No, I don’t want to make this post sound like yet another post to underline the importance of Data Engineering to Data Science, there are so many of them on the internet, already!
I want to talk about the single most important factor (that I feel), which leads to failures of Data Science projects.
Ever since 2017 multiple reports were published by the Gartners, IBMs, and other business analysts that more than 80% of the Big Data & AI, ML projects fail due to lack of reliable data infrastructure.
The condition today is not very different, you may disagree with me on this.
Most of the businesses are sitting on huge amounts of varied data after they have embraced the digital transformation. All of them want to leverage this data to dig out insights for specific business problems.
Enter the Heroes, Data Scientists who can swoosh their magic wands over the data, to make it speak and reveal; but wait, where is the data?

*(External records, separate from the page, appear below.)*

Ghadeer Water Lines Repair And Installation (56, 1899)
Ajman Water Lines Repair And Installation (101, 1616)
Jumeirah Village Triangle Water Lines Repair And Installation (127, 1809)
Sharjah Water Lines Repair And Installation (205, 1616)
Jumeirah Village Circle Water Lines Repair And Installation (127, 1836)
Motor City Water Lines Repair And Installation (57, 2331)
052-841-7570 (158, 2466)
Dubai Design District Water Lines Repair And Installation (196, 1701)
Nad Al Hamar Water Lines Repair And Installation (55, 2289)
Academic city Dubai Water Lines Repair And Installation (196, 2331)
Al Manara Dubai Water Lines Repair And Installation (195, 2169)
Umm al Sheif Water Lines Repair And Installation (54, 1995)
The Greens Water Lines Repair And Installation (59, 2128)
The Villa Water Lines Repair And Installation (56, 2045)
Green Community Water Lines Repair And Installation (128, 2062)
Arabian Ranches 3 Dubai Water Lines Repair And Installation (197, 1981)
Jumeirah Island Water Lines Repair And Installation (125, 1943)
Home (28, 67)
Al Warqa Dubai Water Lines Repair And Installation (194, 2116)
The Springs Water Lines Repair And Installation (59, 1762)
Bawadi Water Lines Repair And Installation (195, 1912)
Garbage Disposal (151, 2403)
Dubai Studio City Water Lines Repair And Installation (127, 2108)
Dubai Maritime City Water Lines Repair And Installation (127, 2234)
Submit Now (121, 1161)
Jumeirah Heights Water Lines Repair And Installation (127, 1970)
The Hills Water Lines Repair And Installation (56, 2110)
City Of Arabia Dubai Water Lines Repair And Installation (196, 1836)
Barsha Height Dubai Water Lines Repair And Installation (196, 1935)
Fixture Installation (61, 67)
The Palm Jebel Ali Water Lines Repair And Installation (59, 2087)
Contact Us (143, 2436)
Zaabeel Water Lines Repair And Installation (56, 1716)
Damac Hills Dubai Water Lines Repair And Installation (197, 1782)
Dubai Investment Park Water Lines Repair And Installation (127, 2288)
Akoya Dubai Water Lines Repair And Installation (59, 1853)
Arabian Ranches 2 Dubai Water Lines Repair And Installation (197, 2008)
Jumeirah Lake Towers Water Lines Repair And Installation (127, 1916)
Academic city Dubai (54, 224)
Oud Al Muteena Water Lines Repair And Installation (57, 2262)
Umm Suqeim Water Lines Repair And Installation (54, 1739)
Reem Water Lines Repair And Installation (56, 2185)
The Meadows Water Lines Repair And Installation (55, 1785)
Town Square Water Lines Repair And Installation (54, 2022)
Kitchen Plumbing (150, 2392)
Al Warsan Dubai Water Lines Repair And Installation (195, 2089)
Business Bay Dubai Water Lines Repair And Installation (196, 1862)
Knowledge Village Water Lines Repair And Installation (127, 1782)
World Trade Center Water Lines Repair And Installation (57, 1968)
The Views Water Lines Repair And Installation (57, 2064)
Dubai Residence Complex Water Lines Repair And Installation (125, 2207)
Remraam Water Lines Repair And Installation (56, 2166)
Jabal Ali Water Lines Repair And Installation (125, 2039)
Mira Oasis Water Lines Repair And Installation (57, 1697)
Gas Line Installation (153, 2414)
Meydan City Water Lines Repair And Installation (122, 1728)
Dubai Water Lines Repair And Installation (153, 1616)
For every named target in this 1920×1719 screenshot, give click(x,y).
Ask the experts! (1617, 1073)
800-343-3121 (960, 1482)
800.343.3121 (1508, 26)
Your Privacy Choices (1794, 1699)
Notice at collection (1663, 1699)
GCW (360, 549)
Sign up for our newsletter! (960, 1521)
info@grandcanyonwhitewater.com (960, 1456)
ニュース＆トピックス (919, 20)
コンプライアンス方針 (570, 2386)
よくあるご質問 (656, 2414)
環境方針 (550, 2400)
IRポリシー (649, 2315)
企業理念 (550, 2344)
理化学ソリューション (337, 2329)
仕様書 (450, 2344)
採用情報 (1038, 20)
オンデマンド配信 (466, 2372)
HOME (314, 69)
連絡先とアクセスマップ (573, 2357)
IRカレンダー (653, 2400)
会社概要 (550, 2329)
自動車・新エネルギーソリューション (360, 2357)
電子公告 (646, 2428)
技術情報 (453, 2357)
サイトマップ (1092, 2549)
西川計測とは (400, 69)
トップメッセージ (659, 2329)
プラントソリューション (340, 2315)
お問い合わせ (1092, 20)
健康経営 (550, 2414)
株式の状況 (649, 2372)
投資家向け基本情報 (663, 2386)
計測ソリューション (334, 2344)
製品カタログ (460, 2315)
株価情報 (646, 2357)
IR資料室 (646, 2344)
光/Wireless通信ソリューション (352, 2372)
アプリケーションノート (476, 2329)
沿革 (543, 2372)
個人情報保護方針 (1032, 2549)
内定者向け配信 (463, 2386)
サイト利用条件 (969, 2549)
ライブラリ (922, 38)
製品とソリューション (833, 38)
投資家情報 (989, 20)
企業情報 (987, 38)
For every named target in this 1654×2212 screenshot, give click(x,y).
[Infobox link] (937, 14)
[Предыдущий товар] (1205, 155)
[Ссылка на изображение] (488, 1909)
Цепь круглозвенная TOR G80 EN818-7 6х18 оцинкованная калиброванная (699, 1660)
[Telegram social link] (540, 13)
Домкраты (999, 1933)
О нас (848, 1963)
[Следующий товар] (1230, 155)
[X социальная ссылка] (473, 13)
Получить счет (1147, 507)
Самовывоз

Most of the time it’s sitting in different locations, in proprietary formats, enclosed in some application frameworks, lying buried under tone’s of unwanted data, or available but in a format that is practically unusable.
Data Scientist needs to pocket his Data Science wand, interchange his Data Magician’s (Hero) hat to a Data Engineer’s hat, and now has to search for available tools & techniques to collect all this data in one place, process it, enrich it, and bring it in a form so that his magic works.
IMO, Data Scientists don’t exactly enjoy doing data engineering; but reluctantly agree. Sometimes they want to do it and happily agree to it, since they feel they can do it or want to help with it. Intentions may be good, but, they are also not equipped with the required skills.
This is where things start going south.
Strong software engineering discipline and hygiene is the cornerstone of creating AI, ML-powered or Non-AI, ML-powered solutions.
A strong understanding of software design & architecture, data structures, data modeling, factors affecting scalability and reliability of systems, understanding of cloud-based services to accelerate the data infrastructure is a must.
This is what makes Data Engineering a specialized and distinct function.
This unfortunately is not a pre-requisite for being a pure Data Scientist. Data Science needs skills like applied mathematics, stats, algorithms, ML techniques.
Hence these are not interchangeable, and forcing data scientists to do the engineering work is usually a recipe for failure.
This keeps happening a lot of times, for reasons like saving costs, unavailability of appropriate skills.
As all of us know that all AI, ML, and data projects, are about 80% engineering and 20% Data Science Magic.
The Data Science Magic gets the WOW, but its Data Engineering blood & sweat makes the magic work, reliably and repeatedly.
It’s imperative to include Data Engineering in your star cast, invest, and front-load in it for a successful AI, ML-based business solution, or a service offering.